C’est pourquoi, dans un second temps, dans un strict respect de la législation française qui ne permet pas encore à toute personne de pouvoir librement accéder à l’œuvre sans contrainte, le site québécois proposant l’intégralité des ouvrages en ligne fut contraint de bloquer son accès aux adresses IP françaises. Pour se faire, un filtre leur interdisant l’accès au téléchargement a été mis en place dans la nuit du 30 au 31 janvier 2011. Il a également été contraint de retirer l’intégralité de l’ouvrage « Le Premier Homme », un roman posthume publié en 1994 et donc, toujours soumis au droit d’auteur sur le territoire canadien.
Pour autant, force est de constater que cette barrière technique ne représente pas un obstacle infranchissable puisqu’il est très facile pour tout internaute désireux de se procurer ces ouvrages de contourner le blocage. [2] Cette décision est partie en tout premier lieu d’un conseil spécifique d’un journaliste de Libération qui a suggéré au fondateur de « retirer les livres du téléchargement en France sous la menace de la loi Hadopi, fortement répressive depuis quelque temps ».

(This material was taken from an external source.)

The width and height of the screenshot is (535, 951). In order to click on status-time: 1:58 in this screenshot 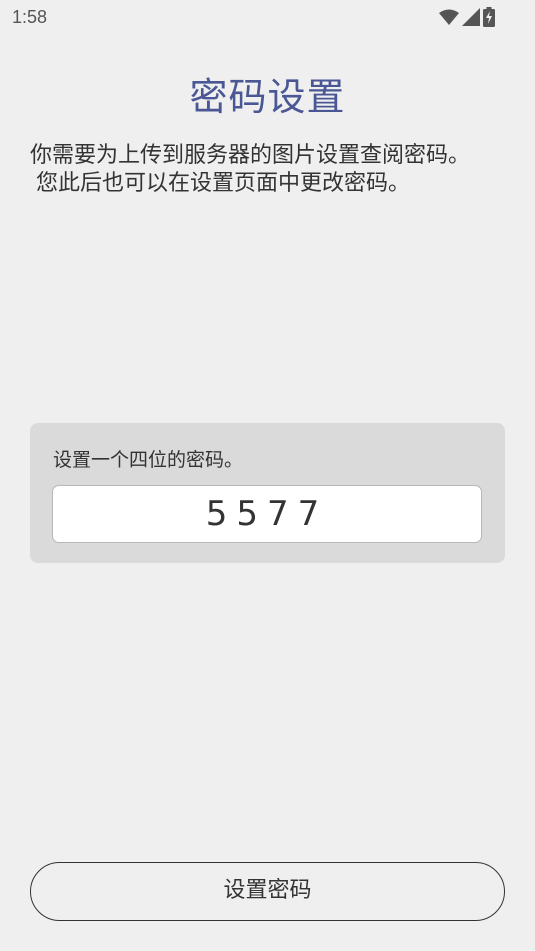, I will do `click(30, 17)`.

Au final, il semblerait bien malheureusement que Camus ne soit pas l’unique victime de cette divergence de législations. Nombreux autres écrits d’auteurs français sont désormais gratuits au Canada ainsi qu’aux États-Unis alors qu’ils demeurent néanmoins encore protégés par le droit d’auteur en France. On citera à titre d’exemples les œuvres de Jean Giraudoux avec le célébrissime ouvrage « la guerre de Troie n’aura pas lieu » (qui ne tombera dans le domaine public en France que le 31 janvier 2014) ou encore « Le Petit Prince » d’Antoine de Saint-Exupéry.
Stéphanie CHROSTEK
Sources :
http://www.enssib.fr/breves/2011/01/27/le-droit-d-auteur-n-aime-pas-la-mondialisation
http://www.ecrans.fr/Camus-en-ligne-de-mire,11918.html
[1] Crée en 2000, il s’agit d’un organisme à but non lucratif. Il ne reçoit aucune subvention. La bibliothèque numérique est alimentée par des équipes bénévoles qui se chargent de numériser les œuvres.
[2] Par l’utilisation par exemple de VPN ou autres logiciels très facile d’accès.